Work to complete. Nothing but the lines from the one with "You are a computer-use" through the end of the records may appear in the answer, each reproduced exactly, pictures omitted.

======== Input data

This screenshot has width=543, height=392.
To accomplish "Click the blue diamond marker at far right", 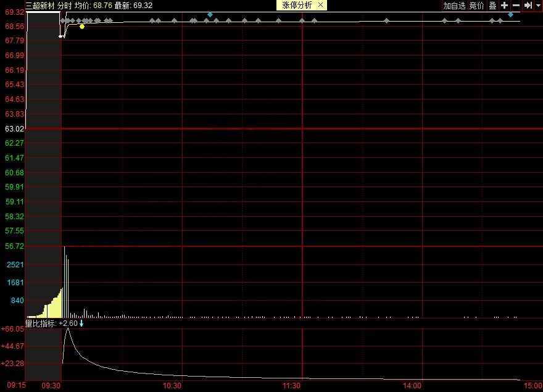I will (510, 14).
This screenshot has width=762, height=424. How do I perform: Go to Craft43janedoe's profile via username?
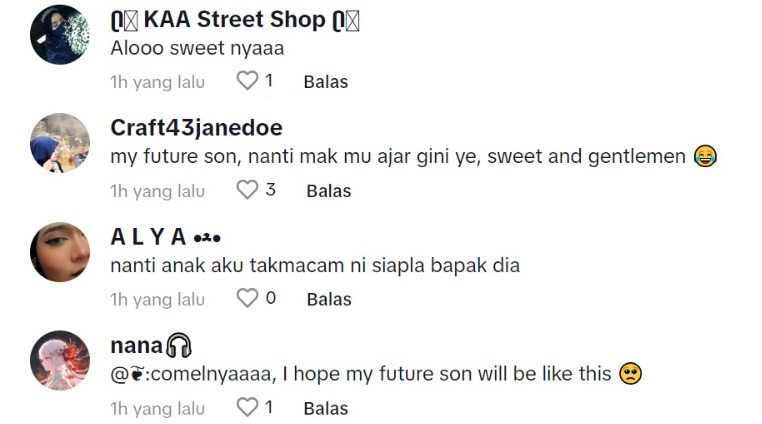pos(196,128)
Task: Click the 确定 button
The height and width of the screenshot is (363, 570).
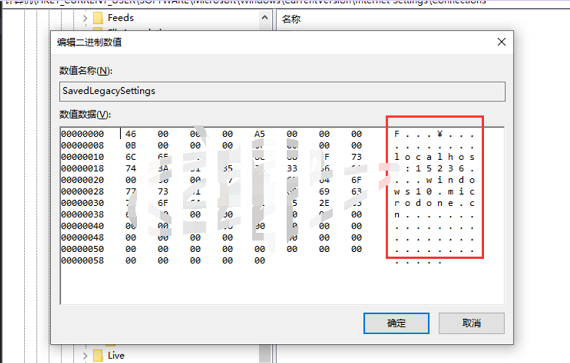Action: (x=396, y=323)
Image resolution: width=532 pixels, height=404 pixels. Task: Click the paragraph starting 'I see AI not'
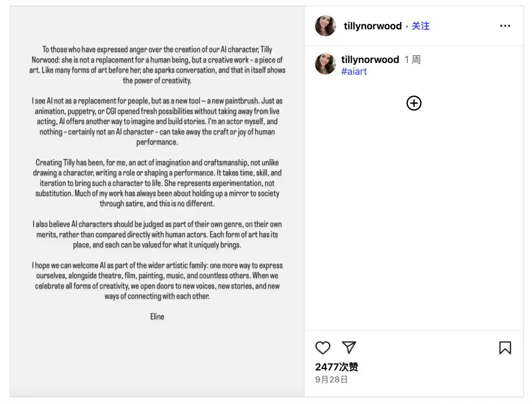(x=157, y=122)
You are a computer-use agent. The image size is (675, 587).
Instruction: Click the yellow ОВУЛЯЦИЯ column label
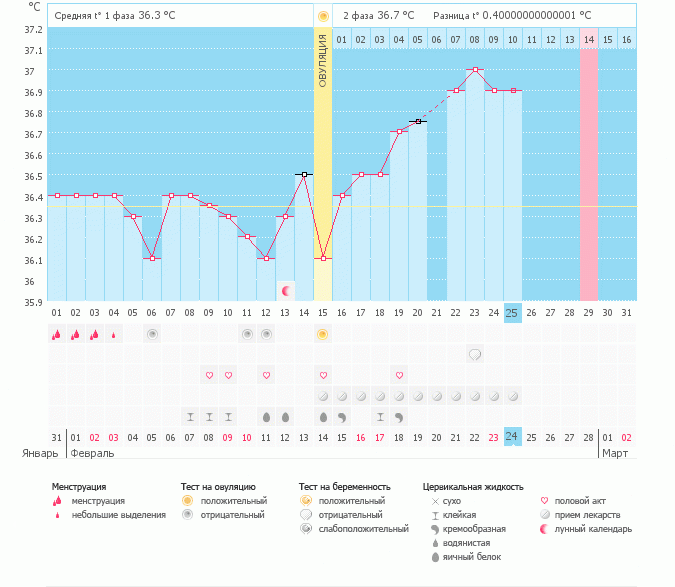pyautogui.click(x=322, y=60)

================

Result of this exercise.
You are a computer-use agent. The image size is (675, 587).
Instruction: Click the yellow ОВУЛЯЦИЯ column label
pyautogui.click(x=322, y=60)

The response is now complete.